Leah seguía actuando como una noble sin etiqueta, bostezando o estirando el cuello. Sin embargo, una vez cerrada la puerta, enderezó inmediatamente su postura y miró fijamente a Edward.
También había muchos caballeros leales en la guardia real, pero la relación de Edward con los Caballeros Clandestinos era más especial.
Edward confiaba más en los Caballeros Clandestinos que había levantado y mantenido desde que era un príncipe que en la guardia real. Esta confianza se reflejaba a menudo en órdenes secretas.
Ese era precisamente el caso ahora.
Edward se sentó en su escritorio y preguntó,
—Leah. También sabes lo de mi cuñada, ¿no?
—¿Cómo no voy a saberlo? Cómo no voy a saber sobre el incidente que angustió tanto a Su Majestad la Emperatriz.

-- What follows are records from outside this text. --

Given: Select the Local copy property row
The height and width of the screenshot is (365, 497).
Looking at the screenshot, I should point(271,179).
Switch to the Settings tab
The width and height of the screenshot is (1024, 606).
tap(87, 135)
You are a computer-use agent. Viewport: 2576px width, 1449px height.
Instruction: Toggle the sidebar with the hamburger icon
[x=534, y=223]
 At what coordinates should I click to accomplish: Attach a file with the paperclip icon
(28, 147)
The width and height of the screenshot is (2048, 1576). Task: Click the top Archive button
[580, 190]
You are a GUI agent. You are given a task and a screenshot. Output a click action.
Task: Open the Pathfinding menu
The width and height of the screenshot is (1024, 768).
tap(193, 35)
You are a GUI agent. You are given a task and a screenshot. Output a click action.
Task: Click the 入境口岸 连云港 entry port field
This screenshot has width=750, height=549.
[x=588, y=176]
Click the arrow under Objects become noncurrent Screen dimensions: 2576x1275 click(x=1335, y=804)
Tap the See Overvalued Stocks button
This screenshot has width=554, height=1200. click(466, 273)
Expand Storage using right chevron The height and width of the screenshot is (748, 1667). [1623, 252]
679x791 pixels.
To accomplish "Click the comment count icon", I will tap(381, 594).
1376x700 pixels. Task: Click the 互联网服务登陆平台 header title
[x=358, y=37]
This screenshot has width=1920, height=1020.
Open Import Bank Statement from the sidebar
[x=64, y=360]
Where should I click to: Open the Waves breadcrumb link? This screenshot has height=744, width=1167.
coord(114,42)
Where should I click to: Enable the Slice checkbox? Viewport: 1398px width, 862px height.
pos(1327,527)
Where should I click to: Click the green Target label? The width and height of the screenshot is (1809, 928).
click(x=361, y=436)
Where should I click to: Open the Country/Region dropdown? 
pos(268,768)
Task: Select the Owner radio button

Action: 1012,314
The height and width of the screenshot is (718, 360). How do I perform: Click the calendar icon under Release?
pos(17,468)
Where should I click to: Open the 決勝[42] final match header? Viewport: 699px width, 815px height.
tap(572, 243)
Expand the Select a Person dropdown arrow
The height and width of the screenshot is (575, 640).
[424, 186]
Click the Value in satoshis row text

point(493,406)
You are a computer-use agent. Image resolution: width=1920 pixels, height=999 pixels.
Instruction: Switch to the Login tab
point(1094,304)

Leah respondió con un resoplido y Edward arqueó las cejas.
A partir de entonces, Leah habló de lo impactante que había sido este incidente para Bella. También habló con entusiasmo de la enorme resolución que había mostrado Bella para afrontarlo.
Edward escuchó atentamente, y cuando Leah terminó de hablar, suspiró y murmuró.
NOTA:
Se pusieron interesantes las cosas entre Edward y Bella, amo lo hormonales que son y que no se puedan quitar las manos de encima.